- [SUPPLIED INFORMATION]
+ + + +

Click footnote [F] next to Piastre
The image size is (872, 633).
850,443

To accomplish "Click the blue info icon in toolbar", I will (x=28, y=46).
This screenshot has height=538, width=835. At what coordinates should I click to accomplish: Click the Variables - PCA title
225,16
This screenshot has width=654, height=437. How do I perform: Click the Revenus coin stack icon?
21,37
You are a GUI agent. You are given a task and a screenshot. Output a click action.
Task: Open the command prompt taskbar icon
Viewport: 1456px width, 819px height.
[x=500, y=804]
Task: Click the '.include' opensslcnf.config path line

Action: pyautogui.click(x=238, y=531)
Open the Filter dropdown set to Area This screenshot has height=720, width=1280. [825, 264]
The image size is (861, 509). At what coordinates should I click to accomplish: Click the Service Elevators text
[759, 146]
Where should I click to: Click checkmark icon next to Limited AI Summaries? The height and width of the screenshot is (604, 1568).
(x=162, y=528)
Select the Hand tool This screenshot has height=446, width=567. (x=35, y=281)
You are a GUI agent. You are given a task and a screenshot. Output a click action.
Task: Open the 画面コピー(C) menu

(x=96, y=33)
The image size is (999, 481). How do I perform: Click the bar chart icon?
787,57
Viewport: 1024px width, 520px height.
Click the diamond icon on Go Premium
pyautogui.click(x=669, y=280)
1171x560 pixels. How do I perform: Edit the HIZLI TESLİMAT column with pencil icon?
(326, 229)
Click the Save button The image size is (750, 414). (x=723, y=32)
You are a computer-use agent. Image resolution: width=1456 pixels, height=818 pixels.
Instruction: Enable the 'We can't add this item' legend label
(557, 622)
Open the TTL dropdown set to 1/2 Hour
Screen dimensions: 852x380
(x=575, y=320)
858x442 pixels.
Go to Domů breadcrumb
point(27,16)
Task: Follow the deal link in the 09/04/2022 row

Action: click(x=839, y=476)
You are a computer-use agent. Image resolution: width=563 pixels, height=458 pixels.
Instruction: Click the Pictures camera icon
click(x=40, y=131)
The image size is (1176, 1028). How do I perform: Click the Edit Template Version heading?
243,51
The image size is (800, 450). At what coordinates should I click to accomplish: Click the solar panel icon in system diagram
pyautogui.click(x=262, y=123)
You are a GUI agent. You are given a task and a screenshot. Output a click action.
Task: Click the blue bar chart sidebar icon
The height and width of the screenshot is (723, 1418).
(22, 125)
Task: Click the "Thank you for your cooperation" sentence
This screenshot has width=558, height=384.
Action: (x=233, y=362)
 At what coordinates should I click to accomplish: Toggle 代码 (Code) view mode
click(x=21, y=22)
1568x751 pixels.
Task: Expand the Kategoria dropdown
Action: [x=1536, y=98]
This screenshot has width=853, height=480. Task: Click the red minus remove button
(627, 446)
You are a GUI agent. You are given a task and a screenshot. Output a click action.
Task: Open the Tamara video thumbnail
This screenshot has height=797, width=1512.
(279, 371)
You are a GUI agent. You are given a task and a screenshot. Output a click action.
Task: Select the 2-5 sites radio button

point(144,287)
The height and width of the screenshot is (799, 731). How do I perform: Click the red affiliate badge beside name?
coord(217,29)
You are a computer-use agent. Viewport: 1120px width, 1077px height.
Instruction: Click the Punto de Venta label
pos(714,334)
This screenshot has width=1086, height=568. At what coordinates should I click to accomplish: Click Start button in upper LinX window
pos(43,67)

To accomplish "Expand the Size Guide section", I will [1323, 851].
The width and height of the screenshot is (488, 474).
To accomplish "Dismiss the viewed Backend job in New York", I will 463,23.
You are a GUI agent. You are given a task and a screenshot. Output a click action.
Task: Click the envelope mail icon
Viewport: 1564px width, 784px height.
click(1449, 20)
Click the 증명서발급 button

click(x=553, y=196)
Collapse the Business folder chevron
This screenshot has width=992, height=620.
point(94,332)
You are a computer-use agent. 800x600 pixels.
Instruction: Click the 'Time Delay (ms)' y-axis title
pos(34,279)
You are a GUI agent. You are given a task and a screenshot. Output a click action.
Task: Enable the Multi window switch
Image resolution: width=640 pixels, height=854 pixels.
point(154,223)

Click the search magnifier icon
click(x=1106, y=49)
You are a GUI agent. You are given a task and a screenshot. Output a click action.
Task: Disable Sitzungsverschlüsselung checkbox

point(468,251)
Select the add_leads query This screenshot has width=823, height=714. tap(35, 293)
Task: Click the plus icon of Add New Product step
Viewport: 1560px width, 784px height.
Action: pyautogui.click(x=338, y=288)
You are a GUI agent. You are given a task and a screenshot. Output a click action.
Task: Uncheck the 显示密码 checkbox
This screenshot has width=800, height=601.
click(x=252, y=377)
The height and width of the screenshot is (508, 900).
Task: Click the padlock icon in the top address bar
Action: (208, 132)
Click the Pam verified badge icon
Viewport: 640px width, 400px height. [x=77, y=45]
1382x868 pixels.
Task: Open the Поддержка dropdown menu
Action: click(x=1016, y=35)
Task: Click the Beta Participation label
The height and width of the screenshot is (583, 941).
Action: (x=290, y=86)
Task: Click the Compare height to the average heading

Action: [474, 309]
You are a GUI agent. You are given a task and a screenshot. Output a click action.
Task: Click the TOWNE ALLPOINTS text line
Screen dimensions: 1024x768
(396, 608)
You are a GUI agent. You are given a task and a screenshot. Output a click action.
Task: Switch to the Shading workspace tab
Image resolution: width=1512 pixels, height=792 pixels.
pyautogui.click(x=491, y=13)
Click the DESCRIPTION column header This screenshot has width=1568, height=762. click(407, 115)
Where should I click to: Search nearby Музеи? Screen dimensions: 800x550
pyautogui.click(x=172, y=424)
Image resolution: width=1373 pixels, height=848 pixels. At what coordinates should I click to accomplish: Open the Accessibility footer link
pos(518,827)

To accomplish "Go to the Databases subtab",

+ + + +

- [WHAT TO DO] Every line of the material should come back unchanged.

- [EXERCISE SOLUTION]
Click footnote [F] next to Piastre
The image size is (872, 633).
850,443

To accomplish "Click the blue info icon in toolbar", I will (x=28, y=46).
This screenshot has height=538, width=835. At what coordinates should I click to accomplish: Click the Variables - PCA title
225,16
This screenshot has width=654, height=437. How do I perform: Click the Revenus coin stack icon?
21,37
You are a GUI agent. You are given a task and a screenshot. Output a click action.
Task: Open the command prompt taskbar icon
Viewport: 1456px width, 819px height.
[x=500, y=804]
Task: Click the '.include' opensslcnf.config path line

Action: pyautogui.click(x=238, y=531)
Open the Filter dropdown set to Area This screenshot has height=720, width=1280. [825, 264]
The image size is (861, 509). At what coordinates should I click to accomplish: Click the Service Elevators text
[759, 146]
Where should I click to: Click checkmark icon next to Limited AI Summaries? The height and width of the screenshot is (604, 1568).
(x=162, y=528)
Select the Hand tool This screenshot has height=446, width=567. (x=35, y=281)
You are a GUI agent. You are given a task and a screenshot. Output a click action.
Task: Open the 画面コピー(C) menu

(x=96, y=33)
The image size is (999, 481). How do I perform: Click the bar chart icon?
787,57
Viewport: 1024px width, 520px height.
Click the diamond icon on Go Premium
pyautogui.click(x=669, y=280)
1171x560 pixels. How do I perform: Edit the HIZLI TESLİMAT column with pencil icon?
(326, 229)
Click the Save button The image size is (750, 414). (x=723, y=32)
You are a computer-use agent. Image resolution: width=1456 pixels, height=818 pixels.
Instruction: Enable the 'We can't add this item' legend label
(557, 622)
Open the TTL dropdown set to 1/2 Hour
Screen dimensions: 852x380
(x=575, y=320)
858x442 pixels.
Go to Domů breadcrumb
point(27,16)
Task: Follow the deal link in the 09/04/2022 row

Action: click(x=839, y=476)
You are a computer-use agent. Image resolution: width=563 pixels, height=458 pixels.
Instruction: Click the Pictures camera icon
click(x=40, y=131)
The image size is (1176, 1028). How do I perform: Click the Edit Template Version heading?
243,51
The image size is (800, 450). At what coordinates should I click to accomplish: Click the solar panel icon in system diagram
pyautogui.click(x=262, y=123)
You are a GUI agent. You are given a task and a screenshot. Output a click action.
Task: Click the blue bar chart sidebar icon
The height and width of the screenshot is (723, 1418).
(22, 125)
Task: Click the "Thank you for your cooperation" sentence
This screenshot has width=558, height=384.
Action: (x=233, y=362)
 At what coordinates should I click to accomplish: Toggle 代码 (Code) view mode
click(x=21, y=22)
1568x751 pixels.
Task: Expand the Kategoria dropdown
Action: [x=1536, y=98]
This screenshot has width=853, height=480. Task: Click the red minus remove button
(627, 446)
You are a GUI agent. You are given a task and a screenshot. Output a click action.
Task: Open the Tamara video thumbnail
This screenshot has height=797, width=1512.
(279, 371)
You are a GUI agent. You are given a task and a screenshot. Output a click action.
Task: Select the 2-5 sites radio button

point(144,287)
The height and width of the screenshot is (799, 731). How do I perform: Click the red affiliate badge beside name?
coord(217,29)
You are a computer-use agent. Viewport: 1120px width, 1077px height.
Instruction: Click the Punto de Venta label
pos(714,334)
This screenshot has width=1086, height=568. At what coordinates should I click to accomplish: Click Start button in upper LinX window
pos(43,67)

To accomplish "Expand the Size Guide section", I will [1323, 851].
The width and height of the screenshot is (488, 474).
To accomplish "Dismiss the viewed Backend job in New York", I will 463,23.
You are a GUI agent. You are given a task and a screenshot. Output a click action.
Task: Click the envelope mail icon
Viewport: 1564px width, 784px height.
click(1449, 20)
Click the 증명서발급 button

click(x=553, y=196)
Collapse the Business folder chevron
This screenshot has width=992, height=620.
point(94,332)
You are a computer-use agent. 800x600 pixels.
Instruction: Click the 'Time Delay (ms)' y-axis title
pos(34,279)
You are a GUI agent. You are given a task and a screenshot. Output a click action.
Task: Enable the Multi window switch
Image resolution: width=640 pixels, height=854 pixels.
point(154,223)

Click the search magnifier icon
click(x=1106, y=49)
You are a GUI agent. You are given a task and a screenshot. Output a click action.
Task: Disable Sitzungsverschlüsselung checkbox

point(468,251)
Select the add_leads query This screenshot has width=823, height=714. tap(35, 293)
Task: Click the plus icon of Add New Product step
Viewport: 1560px width, 784px height.
Action: pyautogui.click(x=338, y=288)
You are a GUI agent. You are given a task and a screenshot. Output a click action.
Task: Uncheck the 显示密码 checkbox
This screenshot has width=800, height=601.
click(x=252, y=377)
The height and width of the screenshot is (508, 900).
Task: Click the padlock icon in the top address bar
Action: (208, 132)
Click the Pam verified badge icon
Viewport: 640px width, 400px height. [x=77, y=45]
1382x868 pixels.
Task: Open the Поддержка dropdown menu
Action: click(x=1016, y=35)
Task: Click the Beta Participation label
The height and width of the screenshot is (583, 941).
Action: (x=290, y=86)
Task: Click the Compare height to the average heading

Action: [474, 309]
You are a GUI agent. You are given a task and a screenshot. Output a click action.
Task: Click the TOWNE ALLPOINTS text line
Screen dimensions: 1024x768
(396, 608)
You are a GUI agent. You are given a task and a screenshot. Output a click action.
Task: Switch to the Shading workspace tab
Image resolution: width=1512 pixels, height=792 pixels.
pyautogui.click(x=491, y=13)
Click the DESCRIPTION column header This screenshot has width=1568, height=762. click(407, 115)
Where should I click to: Search nearby Музеи? Screen dimensions: 800x550
pyautogui.click(x=172, y=424)
Image resolution: width=1373 pixels, height=848 pixels. At what coordinates should I click to accomplish: Open the Accessibility footer link
pos(518,827)

To accomplish "Go to the Databases subtab",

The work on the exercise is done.